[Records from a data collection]

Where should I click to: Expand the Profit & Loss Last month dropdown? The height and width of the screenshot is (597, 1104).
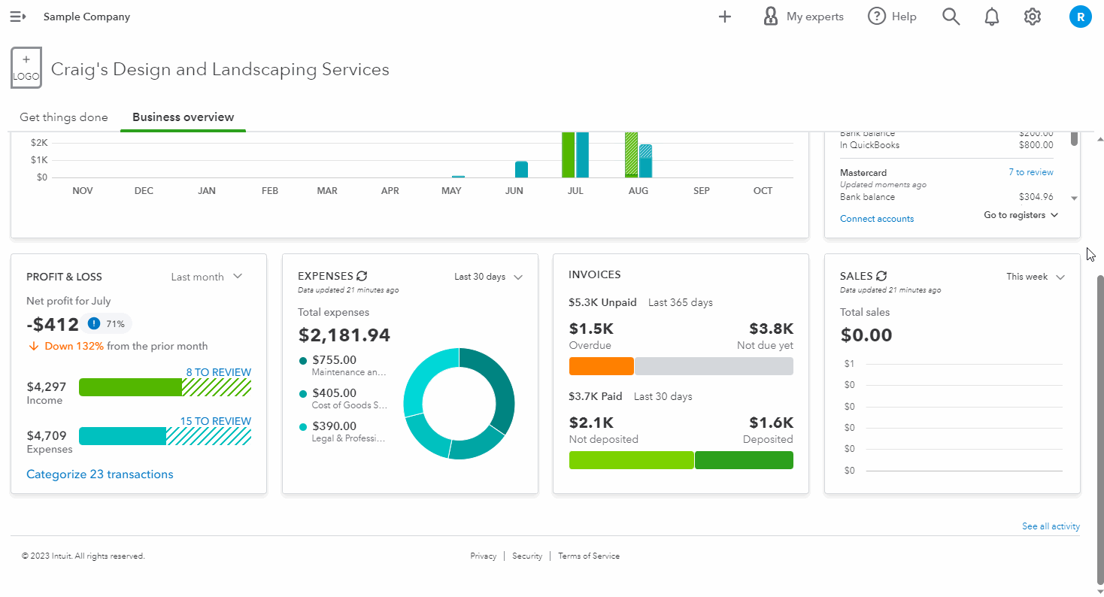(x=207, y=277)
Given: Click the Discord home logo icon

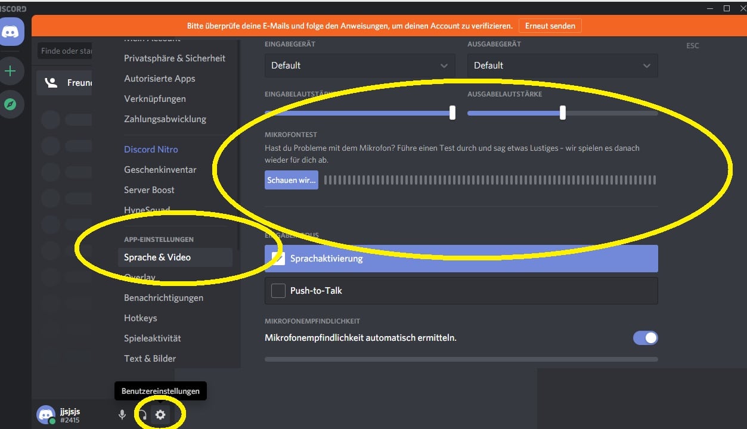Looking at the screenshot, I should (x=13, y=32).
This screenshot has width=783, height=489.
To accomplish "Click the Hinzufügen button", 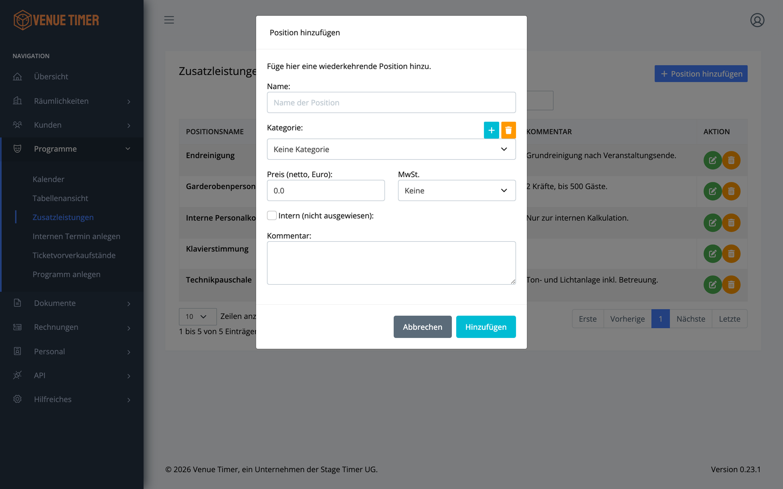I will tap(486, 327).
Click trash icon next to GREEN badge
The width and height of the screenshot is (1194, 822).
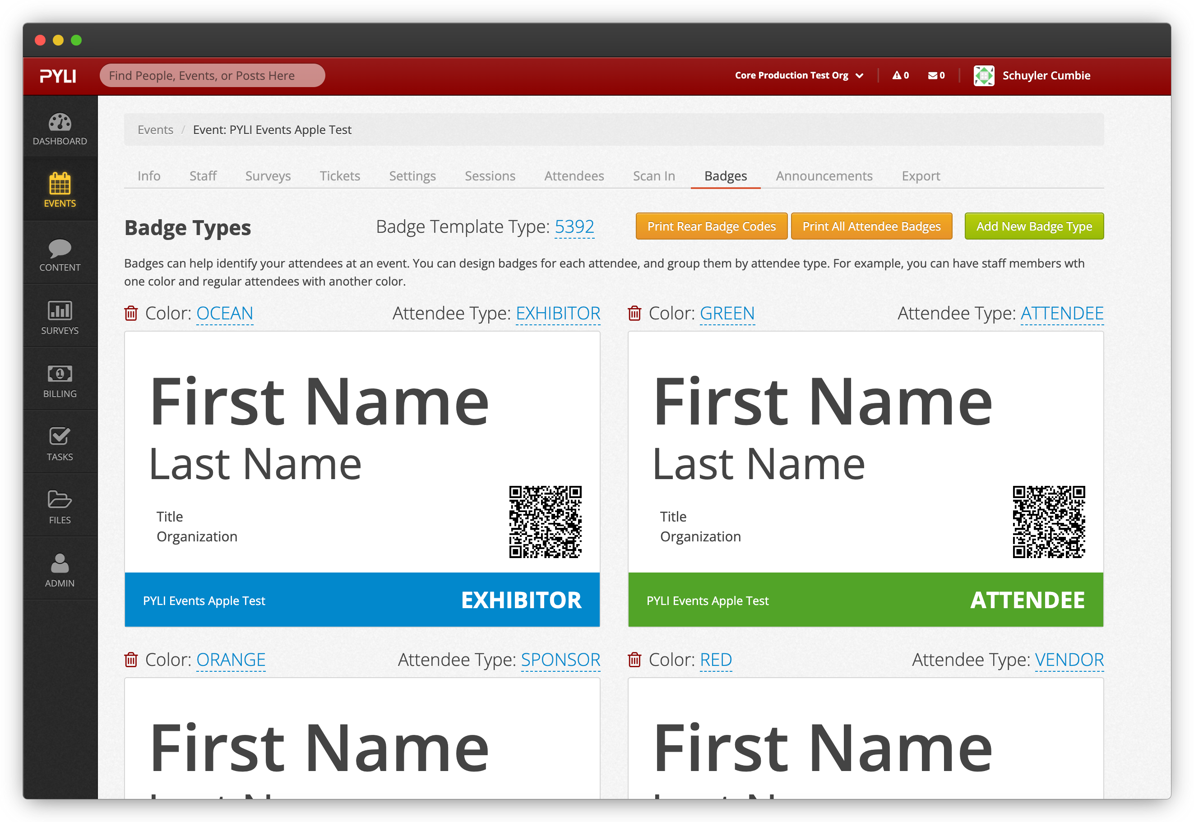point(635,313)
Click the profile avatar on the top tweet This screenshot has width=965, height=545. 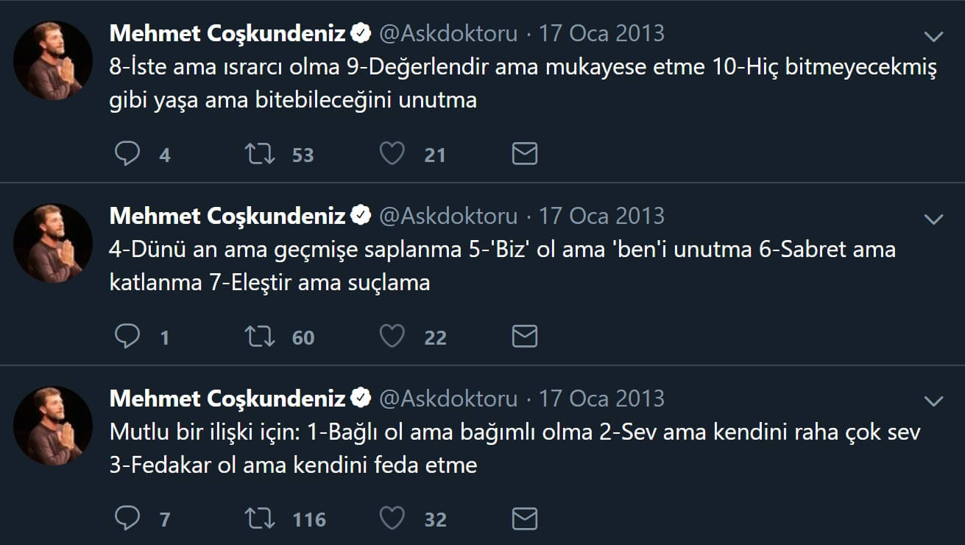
...
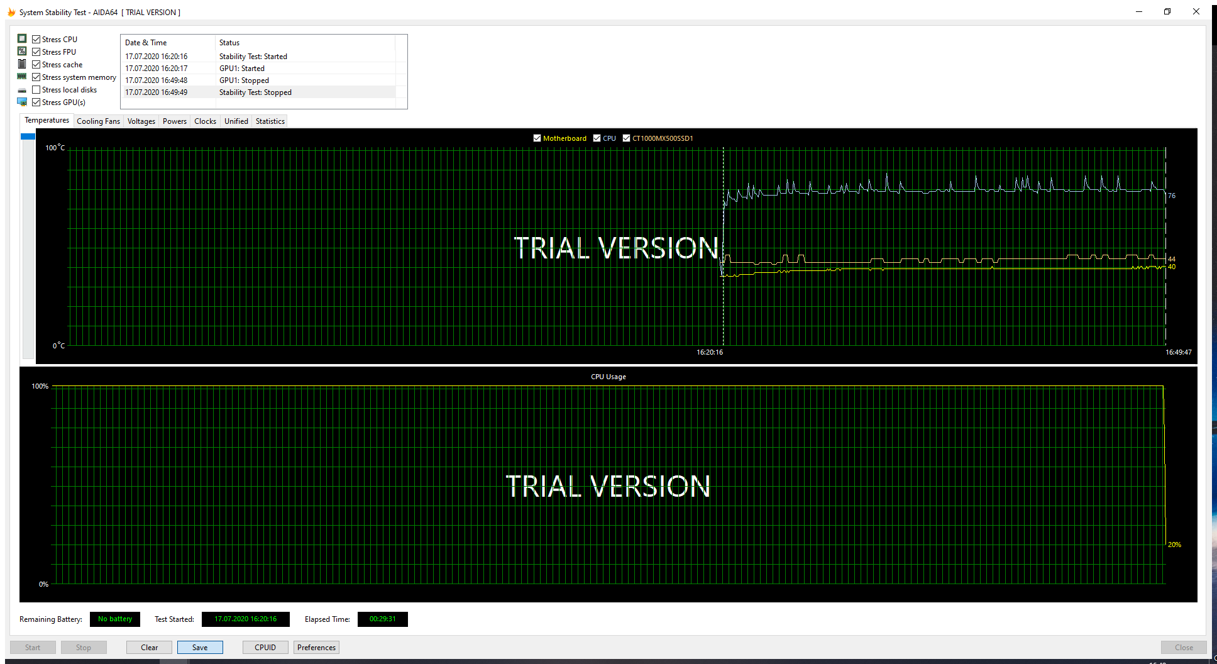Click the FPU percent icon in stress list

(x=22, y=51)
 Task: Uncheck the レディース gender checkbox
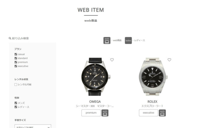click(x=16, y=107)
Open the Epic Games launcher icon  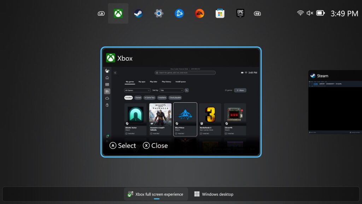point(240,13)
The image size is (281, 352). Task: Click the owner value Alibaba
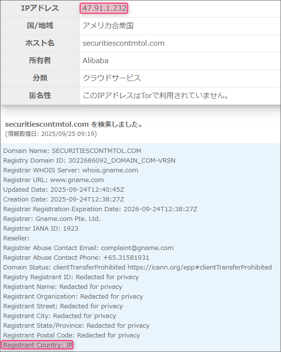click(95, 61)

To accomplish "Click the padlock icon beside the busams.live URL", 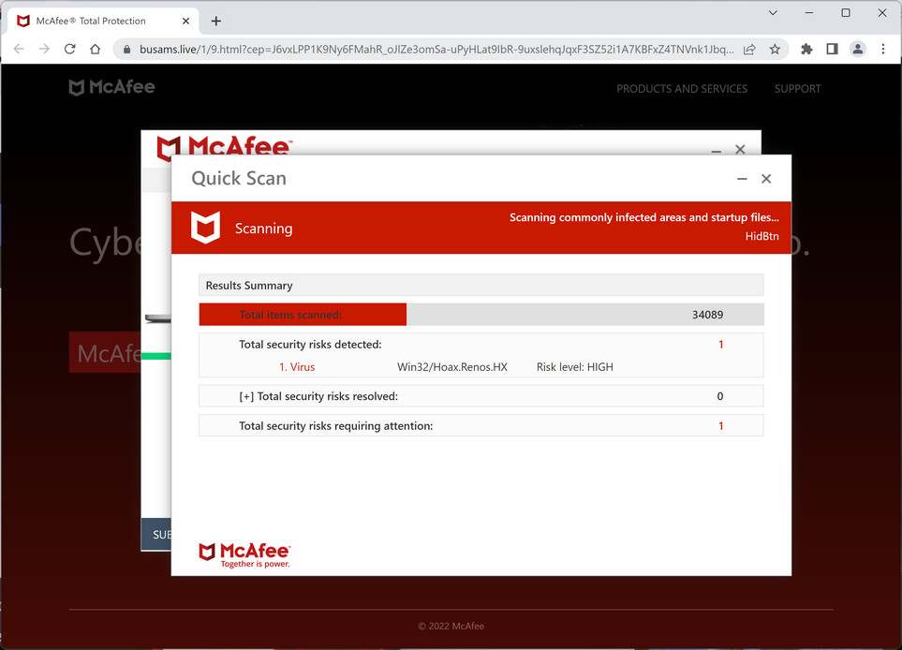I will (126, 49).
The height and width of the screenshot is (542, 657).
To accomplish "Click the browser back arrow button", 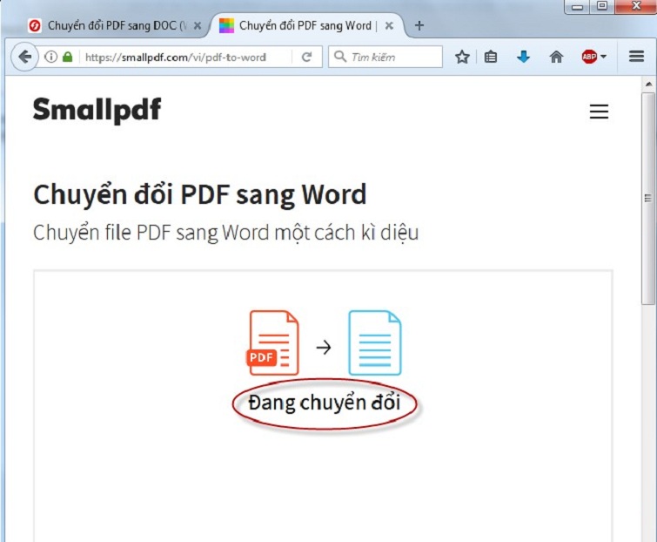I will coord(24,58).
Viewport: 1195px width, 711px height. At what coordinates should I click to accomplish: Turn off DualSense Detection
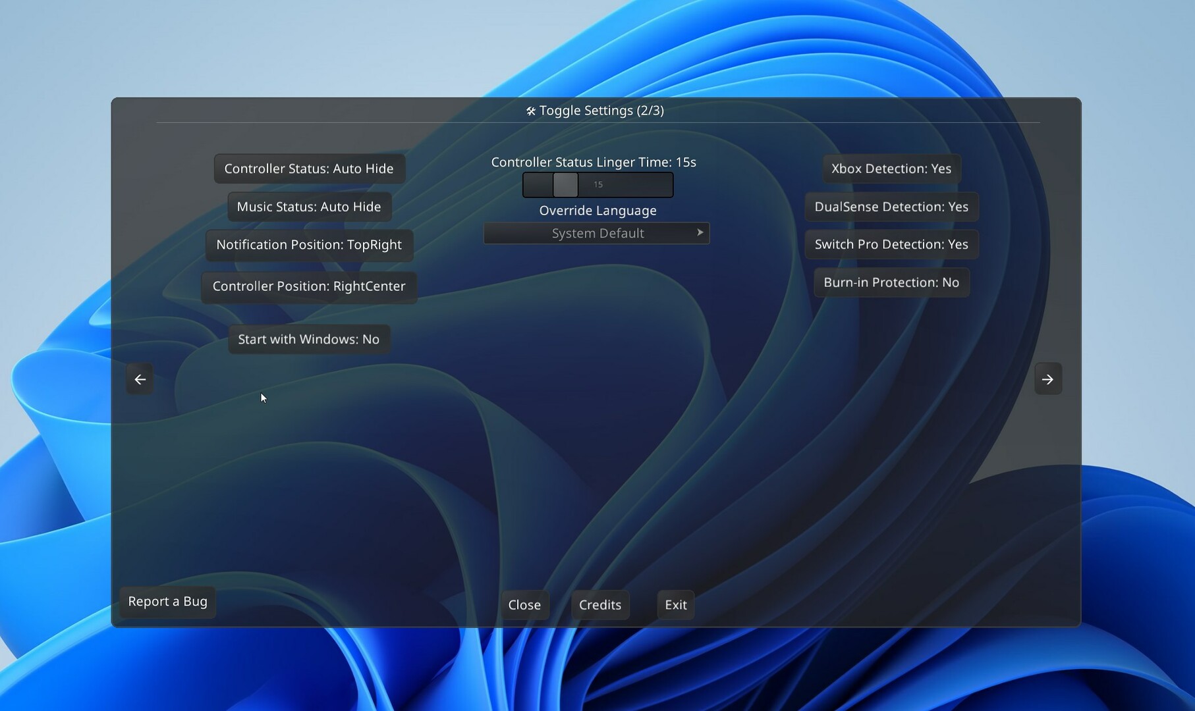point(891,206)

# WHAT YOU NEED TO DO
Copy out the lines of the records above word for word, starting with the line containing "Click trash icon next to GREEN badge" and going on through the line containing "Click the profile". Leave the pictures out of your copy.

# TASK SOLUTION
Click trash icon next to GREEN badge
The width and height of the screenshot is (1194, 822).
point(635,313)
Click the profile avatar on the top tweet This screenshot has width=965, height=545. 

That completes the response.